• _The problem_
Rewrite the items starting at the line containing "Open top-middle bed photo thumbnail" and ending at the end of the items, switching "thumbnail" to "preview" and leaving everything else unchanged. Omit the pictures from your answer.

Text and item location entries:
════

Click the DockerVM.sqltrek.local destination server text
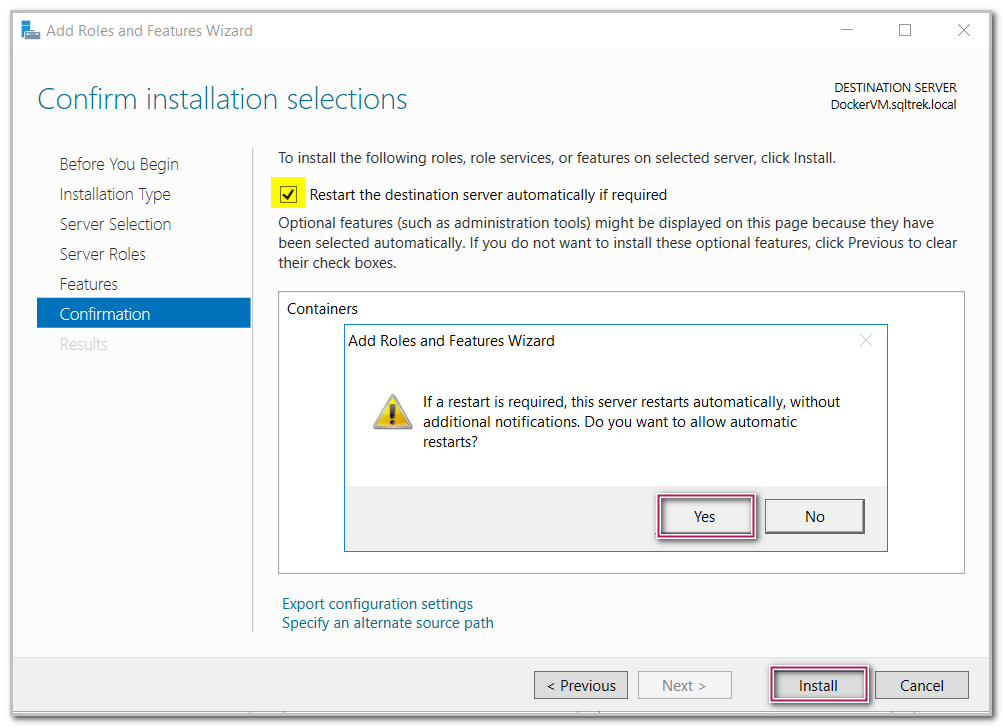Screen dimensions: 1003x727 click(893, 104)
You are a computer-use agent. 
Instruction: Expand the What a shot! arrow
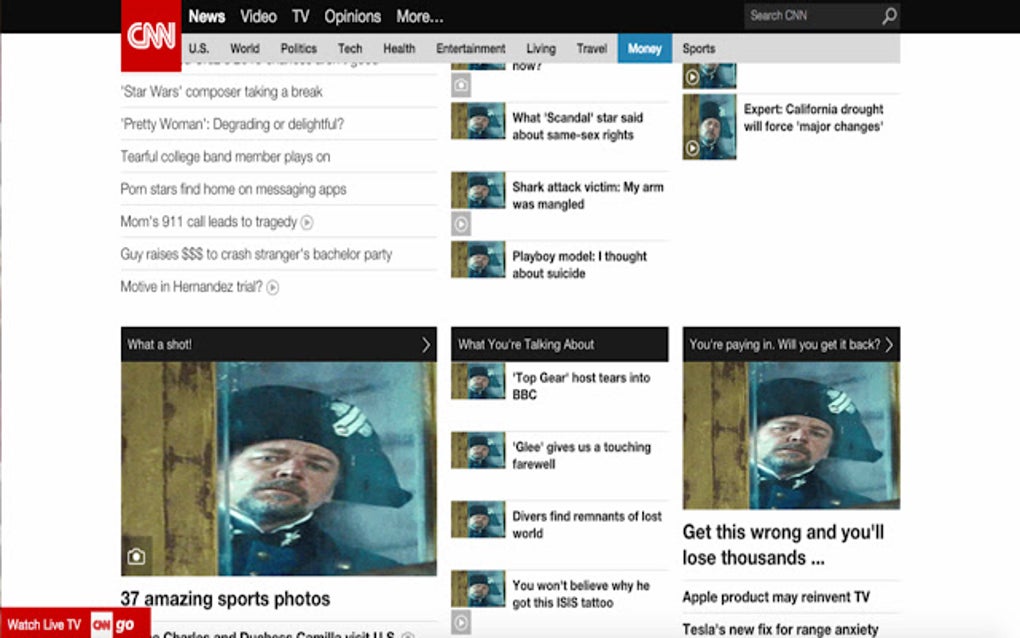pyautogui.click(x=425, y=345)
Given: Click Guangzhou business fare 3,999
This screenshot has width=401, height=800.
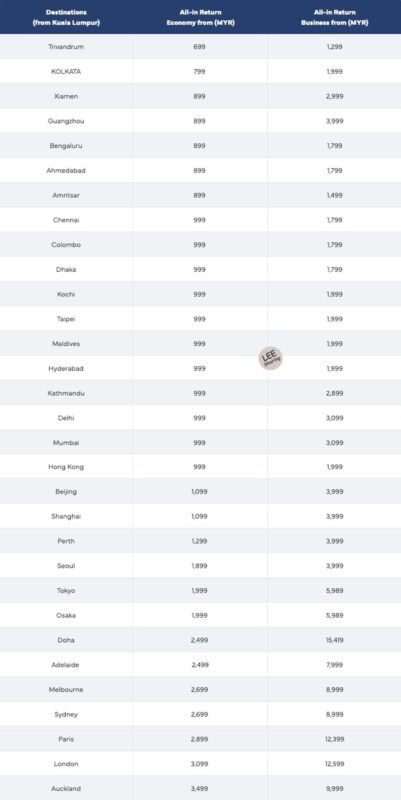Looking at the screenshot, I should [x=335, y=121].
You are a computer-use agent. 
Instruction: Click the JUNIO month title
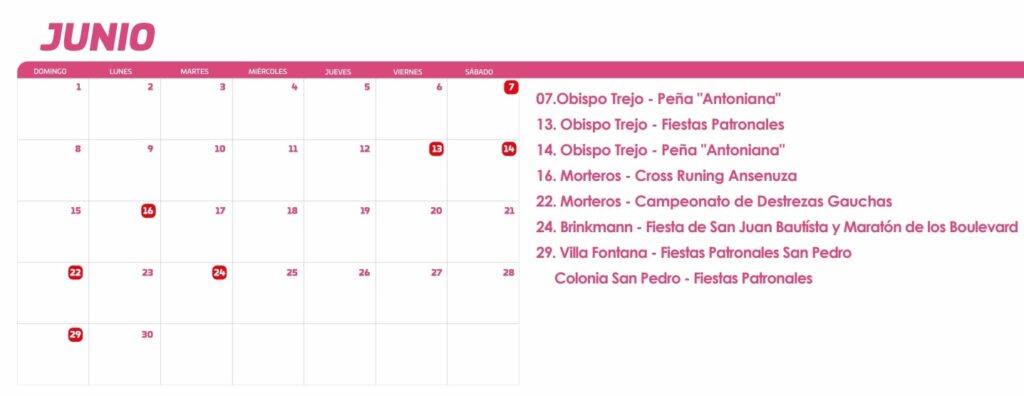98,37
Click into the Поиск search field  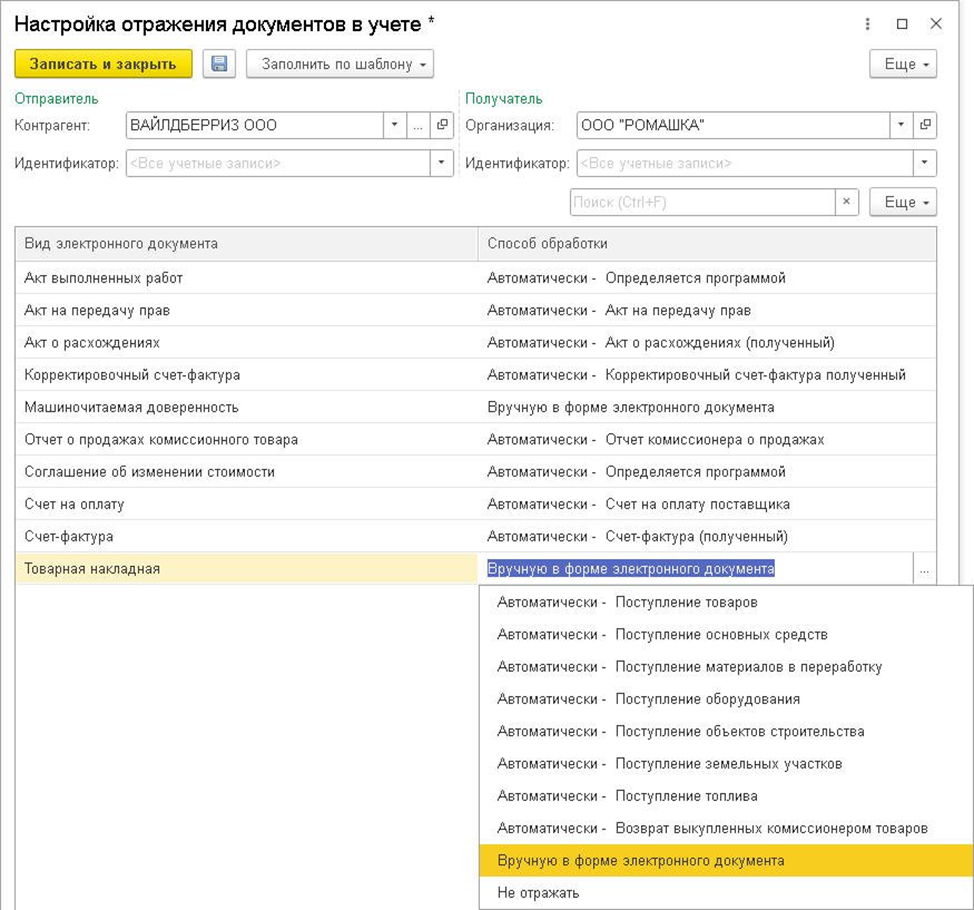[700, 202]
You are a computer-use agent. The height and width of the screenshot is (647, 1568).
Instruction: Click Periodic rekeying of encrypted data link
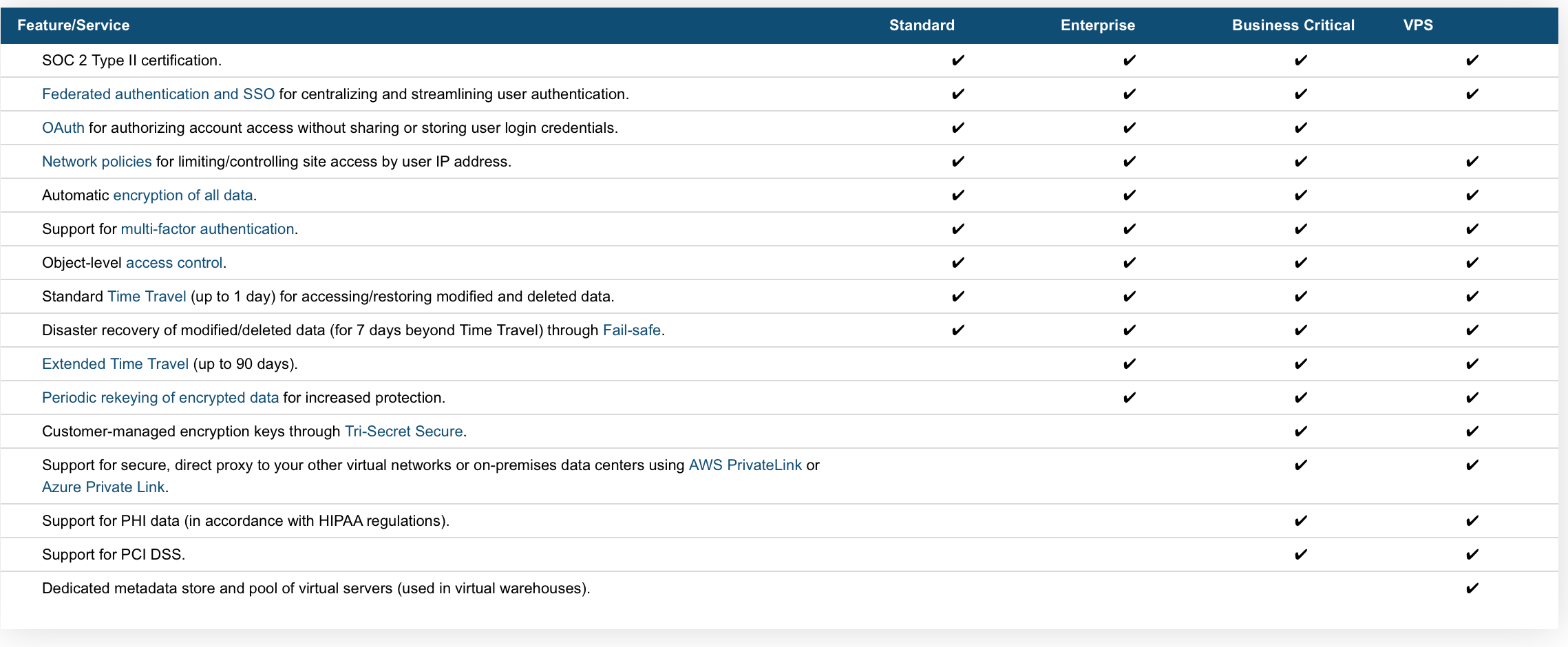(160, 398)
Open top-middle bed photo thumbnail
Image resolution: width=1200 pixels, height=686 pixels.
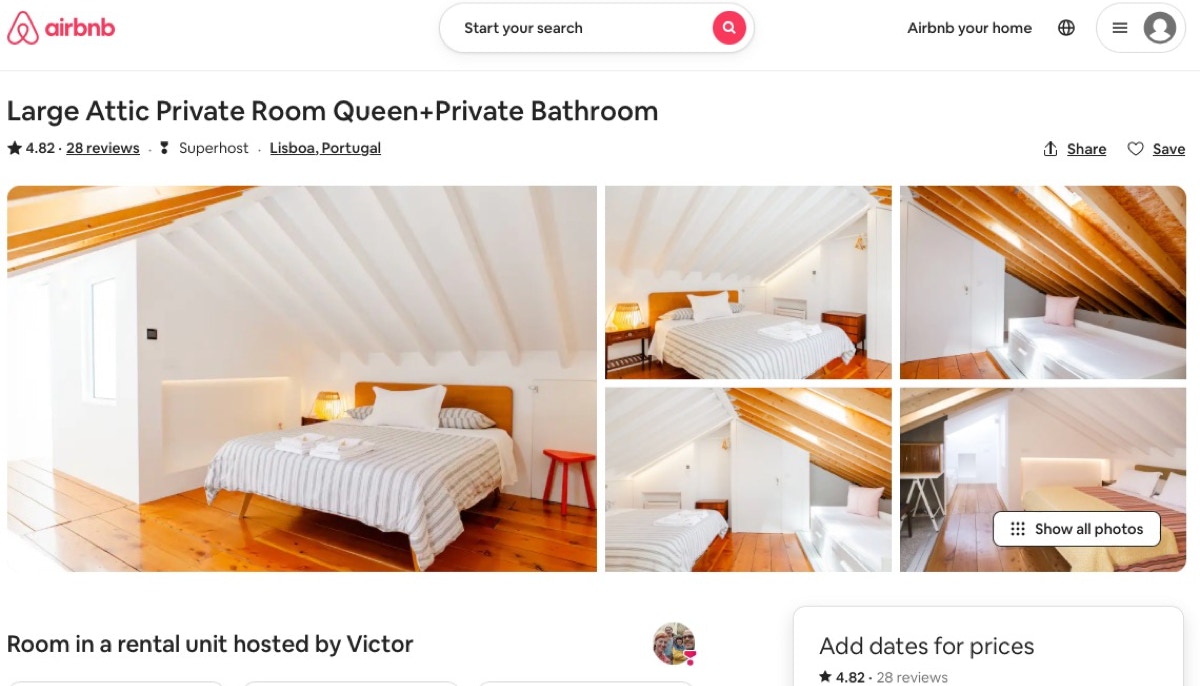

════

• _Worked solution_
Open top-middle bed photo preview
Image resolution: width=1200 pixels, height=686 pixels.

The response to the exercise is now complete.